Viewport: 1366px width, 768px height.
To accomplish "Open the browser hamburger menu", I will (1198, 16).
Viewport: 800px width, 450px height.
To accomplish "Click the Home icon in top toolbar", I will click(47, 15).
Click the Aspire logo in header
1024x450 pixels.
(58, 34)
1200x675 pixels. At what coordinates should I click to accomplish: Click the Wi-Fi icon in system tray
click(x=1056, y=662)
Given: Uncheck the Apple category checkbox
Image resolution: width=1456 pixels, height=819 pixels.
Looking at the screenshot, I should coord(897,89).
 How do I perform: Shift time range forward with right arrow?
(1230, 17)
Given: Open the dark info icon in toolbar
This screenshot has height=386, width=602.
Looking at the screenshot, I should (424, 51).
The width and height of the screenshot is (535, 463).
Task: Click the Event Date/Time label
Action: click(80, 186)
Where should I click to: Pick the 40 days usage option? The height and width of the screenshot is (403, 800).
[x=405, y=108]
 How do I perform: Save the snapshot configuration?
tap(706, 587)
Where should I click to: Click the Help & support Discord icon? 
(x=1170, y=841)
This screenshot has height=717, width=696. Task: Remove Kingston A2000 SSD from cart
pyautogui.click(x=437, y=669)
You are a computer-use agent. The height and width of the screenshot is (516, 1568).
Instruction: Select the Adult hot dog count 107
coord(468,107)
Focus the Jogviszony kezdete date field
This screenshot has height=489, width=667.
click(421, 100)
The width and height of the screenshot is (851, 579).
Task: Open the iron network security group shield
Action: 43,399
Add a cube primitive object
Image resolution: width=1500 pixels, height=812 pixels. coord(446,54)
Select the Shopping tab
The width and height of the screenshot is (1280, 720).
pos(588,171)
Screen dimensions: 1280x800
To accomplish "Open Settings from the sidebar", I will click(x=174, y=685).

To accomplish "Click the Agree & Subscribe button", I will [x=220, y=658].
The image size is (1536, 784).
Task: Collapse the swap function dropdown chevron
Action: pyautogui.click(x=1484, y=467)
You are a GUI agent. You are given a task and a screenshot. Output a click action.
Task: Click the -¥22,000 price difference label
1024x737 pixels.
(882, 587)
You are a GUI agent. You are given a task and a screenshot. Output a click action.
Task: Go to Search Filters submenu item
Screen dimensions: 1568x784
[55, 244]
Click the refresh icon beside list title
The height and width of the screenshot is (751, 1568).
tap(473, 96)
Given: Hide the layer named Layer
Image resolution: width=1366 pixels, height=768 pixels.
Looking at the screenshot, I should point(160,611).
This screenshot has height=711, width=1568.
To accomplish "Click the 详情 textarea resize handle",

> **Problem description**: Could you repeat exactly the lines above from the line with "1024x450 pixels." up to and including the line with "You are a computer-use", and only those?

> **Finished task**:
1024x450 pixels.
(58, 34)
1200x675 pixels. At what coordinates should I click to accomplish: Click the Wi-Fi icon in system tray
click(x=1056, y=662)
Given: Uncheck the Apple category checkbox
Image resolution: width=1456 pixels, height=819 pixels.
Looking at the screenshot, I should coord(897,89).
 How do I perform: Shift time range forward with right arrow?
(1230, 17)
Given: Open the dark info icon in toolbar
This screenshot has height=386, width=602.
Looking at the screenshot, I should (424, 51).
The width and height of the screenshot is (535, 463).
Task: Click the Event Date/Time label
Action: click(80, 186)
Where should I click to: Pick the 40 days usage option? The height and width of the screenshot is (403, 800).
[x=405, y=108]
 How do I perform: Save the snapshot configuration?
tap(706, 587)
Where should I click to: Click the Help & support Discord icon? 
(x=1170, y=841)
This screenshot has height=717, width=696. Task: Remove Kingston A2000 SSD from cart
pyautogui.click(x=437, y=669)
You are a computer-use agent. The height and width of the screenshot is (516, 1568).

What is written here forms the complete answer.